Aviastar-TU Airlines fleet
| Aircraft | In service | Orders | Notes |
|---|---|---|---|
| Boeing 757-200PCF | 5 | — |  |
| Tupolev Tu-204-100 | 1 | — |  |
| Tupolev Tu-204-100C | 3 | — |  |
| Total | 9 | — |  |

===Former fleet===
Aviastar-TU fleet formerly operated the following aircraft:

Aviastar-TU Airlines former fleet
| Aircraft | Total | Introduced | Retired | Notes |
|---|---|---|---|---|
| Tupolev Tu-204-100 | 4 | 2000 | 2010 |  |
| Tupolev Tu-204-300 | 1 | 2003 | 2004 | Transferred to Vladivostok Air. |

==Accidents and incidents==
- On 15 November 1993, Aviastar Airlines Flight 051, an Antonov AN-124-100 (RA-82071) crashed on approach to Kerman Airport, Iran after being instructed to enter a holding pattern. The aircraft failed to follow the established holding pattern and crashed 35 Kilometers east of Kerman, Iran. All 17 on board were killed and the aircraft was written off
- On 22 March 2010, Aviastar-TU Flight 1906, a Tupolev Tu-204-100 (RA-64011) crashed on approach to Moscow Domodedovo International Airport. Only eight crew members were on board, and all of them survived. Immediately upon the accident, the Russian aviation supervisory authority suspended Aviastar-TU from carrying passengers, pending an examination of the airline's flight operations. In September 2010, the Russian aviation supervisory authority, МАК, released its final report into the accident. The cause of the accident was attributed to pilot error, with a number of factors contributing to the accident including inadequate crew training and lack of cockpit resource management, failure of autoflight systems and regulatory violations by Aviastar-TU.

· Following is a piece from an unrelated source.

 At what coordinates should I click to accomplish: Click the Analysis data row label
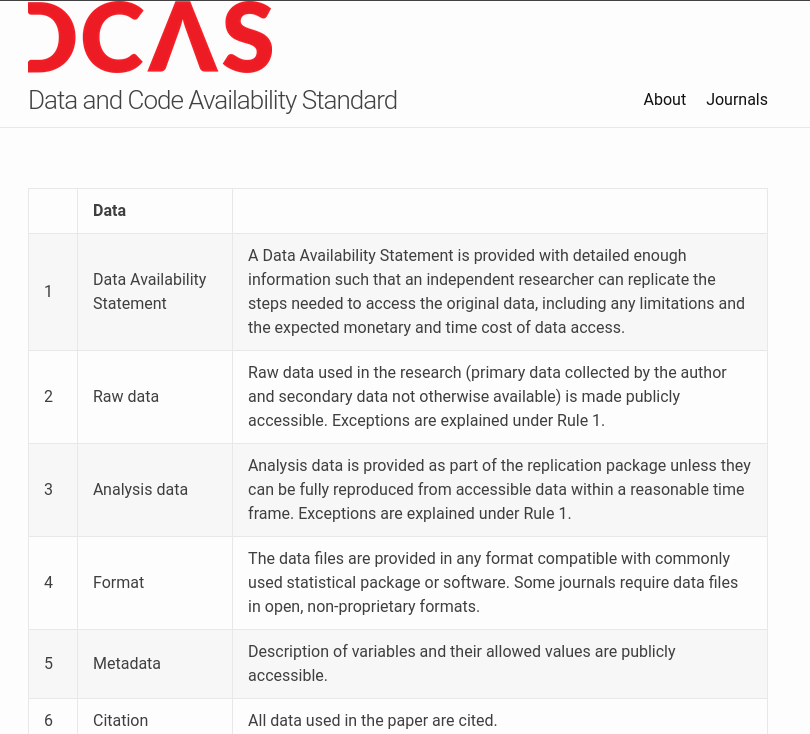[140, 489]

- On 24 August 2016, a Tupolev Tu-204-100C (RA-64021) operating Flight 9625, suffered a hard landing at Alykel Airport. Information from the investigation shows that the aircraft bounced on touchdown, the spoilers then automatically extended, after which the aircraft landed hard with an acceleration of +3,05G. The aircraft taxied to the parking position, where examination revealed that the rear spar of the wing sustained. All 4 crew members on board were safely evacuated.

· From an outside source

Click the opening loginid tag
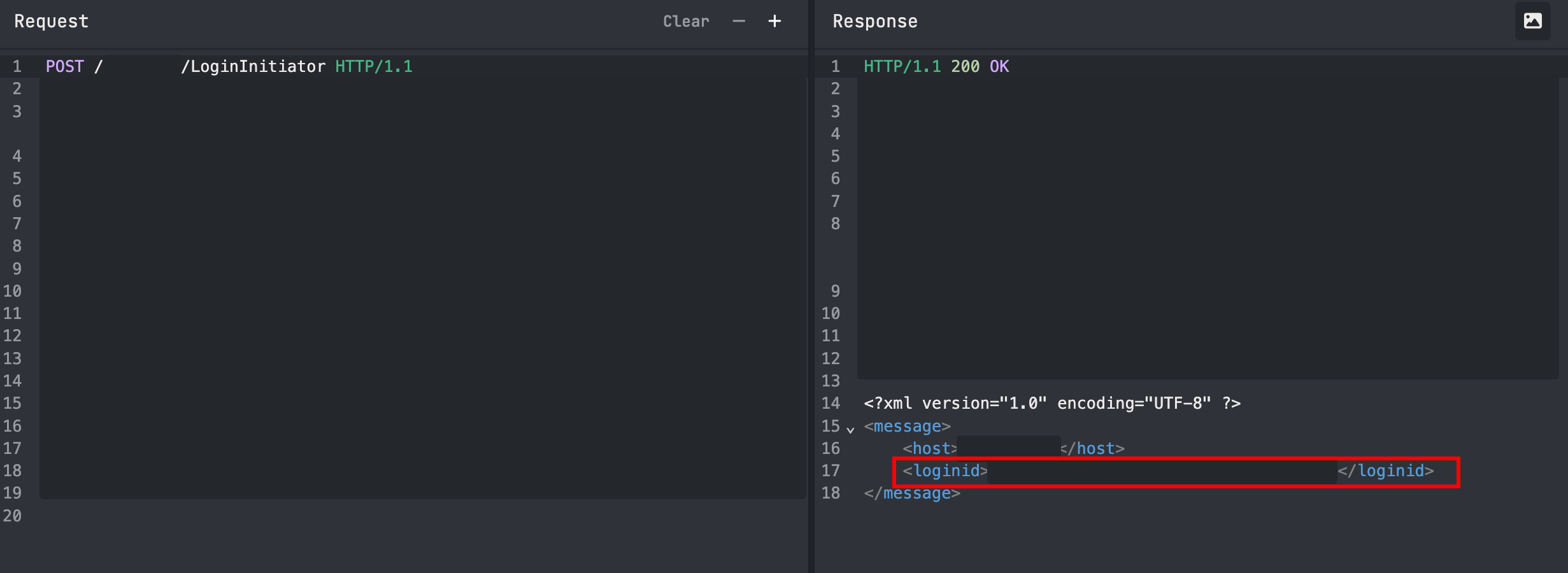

- On 8 January 2022, Aviastar-TU Flight 6534, a Tupolev Tu-204-100C (RA-64032) operating for Cainiao, was written off after a fire caused by an oxygen leak in the cockpit started during pushback from its gate at Hangzhou Xiaoshan International Airport and burnt through the fuselage, causing the rear of the aircraft to collapse. All 8 crew members on board were safely evacuated.